Language files and synchronization

Glossary components follow the languages used by the regular components in the same project. When a language is added to a regular component, Weblate adds the missing glossary language as well so glossary matches can be shown for that language.

This automatic language synchronization is intentional. Filtering glossary language files with Language filter can reduce the number of managed files, but it also means Weblate has no glossary entries to show for filtered-out target languages.

Terminology entries are also synchronized. When a source glossary term is marked as terminology, Weblate creates missing entries in all glossary languages and recreates them if they are removed while the flag is still set.
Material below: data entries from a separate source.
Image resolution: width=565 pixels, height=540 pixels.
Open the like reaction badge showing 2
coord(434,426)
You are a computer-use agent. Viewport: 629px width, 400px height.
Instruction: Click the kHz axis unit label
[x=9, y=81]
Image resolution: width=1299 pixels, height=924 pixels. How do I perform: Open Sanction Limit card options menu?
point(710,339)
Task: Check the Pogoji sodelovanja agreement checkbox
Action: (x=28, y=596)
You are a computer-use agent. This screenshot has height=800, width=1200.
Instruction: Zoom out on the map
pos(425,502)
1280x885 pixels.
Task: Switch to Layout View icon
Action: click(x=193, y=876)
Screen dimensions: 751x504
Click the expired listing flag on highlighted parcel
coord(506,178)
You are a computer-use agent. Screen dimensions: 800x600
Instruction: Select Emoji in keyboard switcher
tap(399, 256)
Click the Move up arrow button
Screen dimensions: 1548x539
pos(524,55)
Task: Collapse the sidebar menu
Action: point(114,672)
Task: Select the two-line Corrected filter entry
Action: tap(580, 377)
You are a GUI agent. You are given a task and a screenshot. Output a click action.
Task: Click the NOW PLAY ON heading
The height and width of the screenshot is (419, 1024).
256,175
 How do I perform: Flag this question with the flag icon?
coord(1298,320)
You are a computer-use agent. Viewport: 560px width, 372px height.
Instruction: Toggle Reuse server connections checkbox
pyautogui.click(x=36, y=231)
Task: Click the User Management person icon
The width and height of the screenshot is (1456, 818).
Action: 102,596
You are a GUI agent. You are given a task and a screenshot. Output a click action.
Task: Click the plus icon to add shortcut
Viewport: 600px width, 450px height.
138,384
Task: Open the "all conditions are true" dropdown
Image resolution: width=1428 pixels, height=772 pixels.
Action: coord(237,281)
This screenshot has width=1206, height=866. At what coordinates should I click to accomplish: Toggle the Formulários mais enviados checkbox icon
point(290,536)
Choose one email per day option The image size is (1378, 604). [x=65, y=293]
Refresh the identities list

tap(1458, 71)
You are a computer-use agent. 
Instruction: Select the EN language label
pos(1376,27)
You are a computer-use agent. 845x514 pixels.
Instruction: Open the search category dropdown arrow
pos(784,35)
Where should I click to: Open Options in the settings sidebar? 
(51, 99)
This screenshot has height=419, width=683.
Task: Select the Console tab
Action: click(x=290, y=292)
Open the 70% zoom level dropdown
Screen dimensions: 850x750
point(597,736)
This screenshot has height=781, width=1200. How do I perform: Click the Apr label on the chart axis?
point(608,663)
Weblate can clean up stale glossary translations only for Weblate-managed glossaries, only when no regular component in the project still uses that language, and only when the stale glossary translation has no translated terms. If the stale glossary language still contains terms, Weblate keeps it and reports it as an unused glossary language.

Common setup patterns

English-only explanatory glossary

Add source-language glossary terms with explanations. This works as a maintained term list, but it will not show target-language glossary matches unless you also create entries in the target glossary languages.

Required terminology

Add terms in the source glossary language, mark them as Terminology, and let translators fill the created entries in each target language. Use explanations to document the intended meaning.

Non-translatable terms

Mark terms as Untranslatable terms when they should stay unchanged. Add Terminology only when the term should be present in every glossary language for matching and review.

Forbidden translations

Add the misleading translation as a Forbidden translations entry. Add the preferred wording as a separate regular glossary entry when translators should use a specific translation instead.

Glossaries in automatic suggestion

Added in version 5.3.

Some automatic suggestion services utilize glossaries during the translation, please consult their documentation in Automatic suggestions to see the support.

The glossary is processed before exposed to the service:

  • Duplicate source entries are skipped for services that require unique source terms. LLM-based services can receive duplicates with explanations to disambiguate them.

  • Any control characters and leading and trailing whitespace are stripped.

  • Forbidden translations are skipped.

Note

Many services store glossaries server-side and enforce limit on the number of saved glossaries. Weblate always deletes the oldest glossary if it runs out of space.